--- Start of Data for this task ---
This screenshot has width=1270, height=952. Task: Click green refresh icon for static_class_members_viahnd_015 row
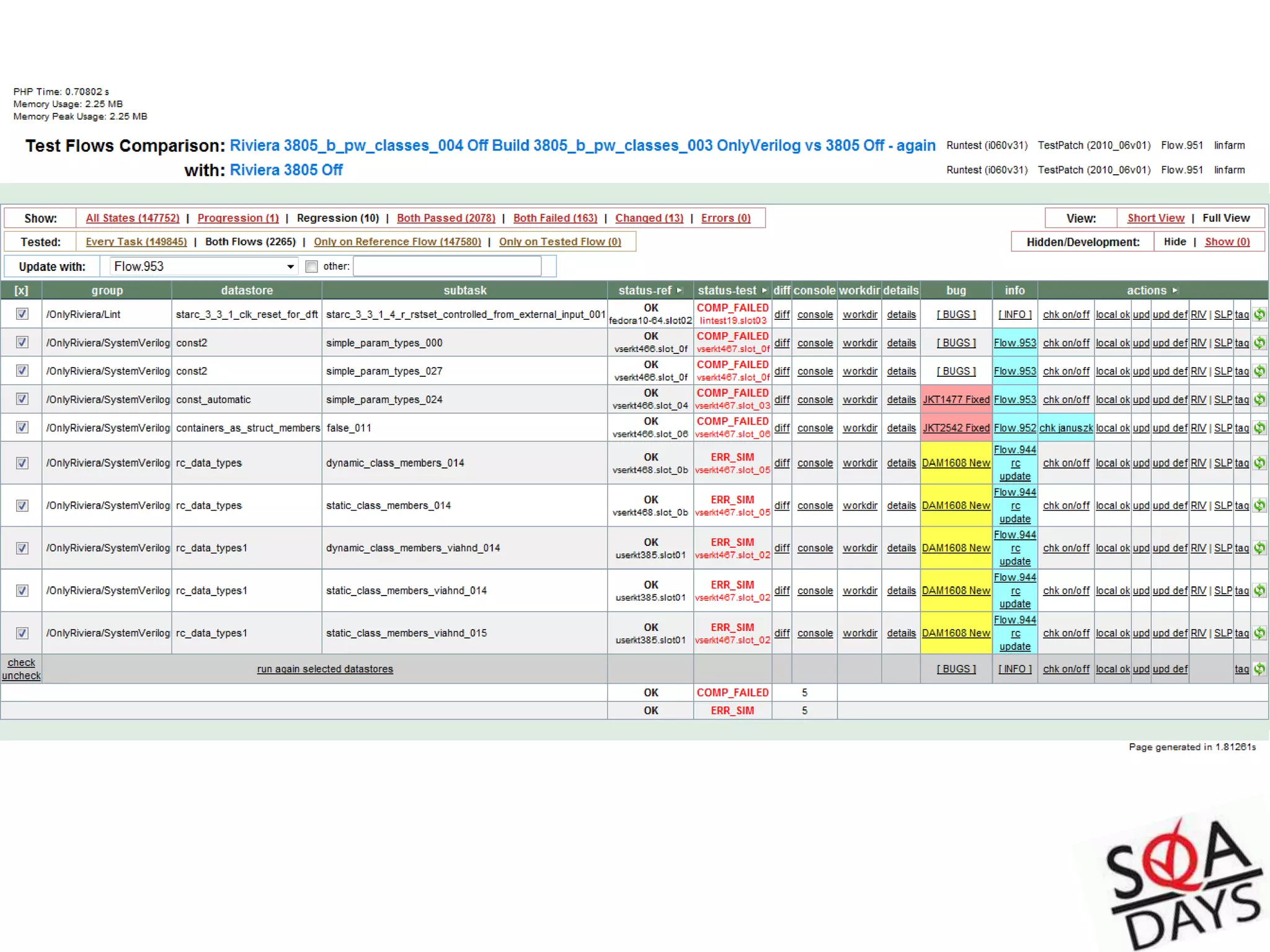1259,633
--- End of Data for this task ---
--- Start of Data for this task ---
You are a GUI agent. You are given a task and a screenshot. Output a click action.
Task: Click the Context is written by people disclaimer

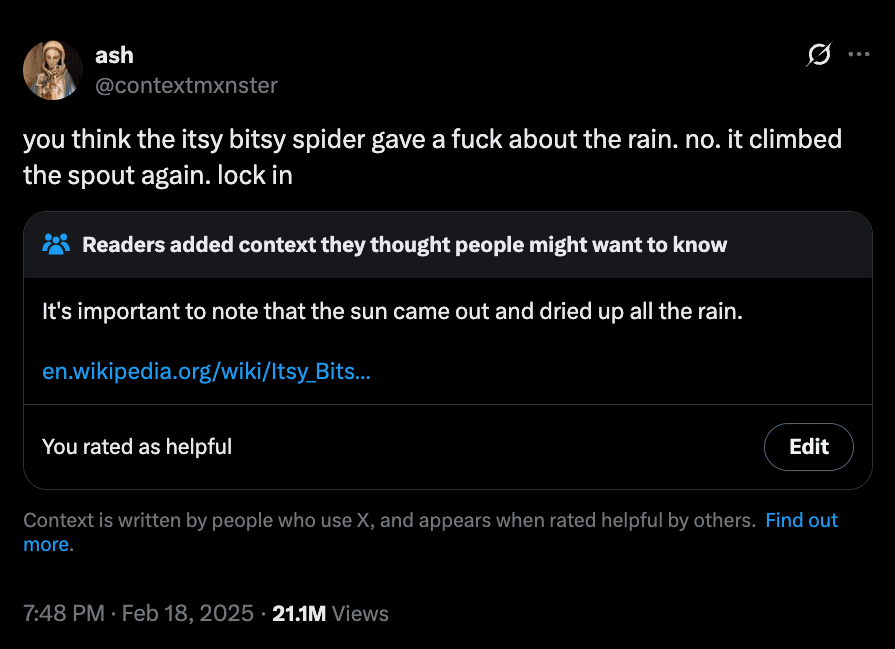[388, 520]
--- End of Data for this task ---
[Do this] Find each line in the entries above that contains the string "screenshot" and copy those lines out. Only matches with the same capitalization count.

[Final answer]
This screenshot has width=1270, height=952. Task: Click green refresh icon for static_class_members_viahnd_015 row
You are a GUI agent. You are given a task and a screenshot. Output a click action.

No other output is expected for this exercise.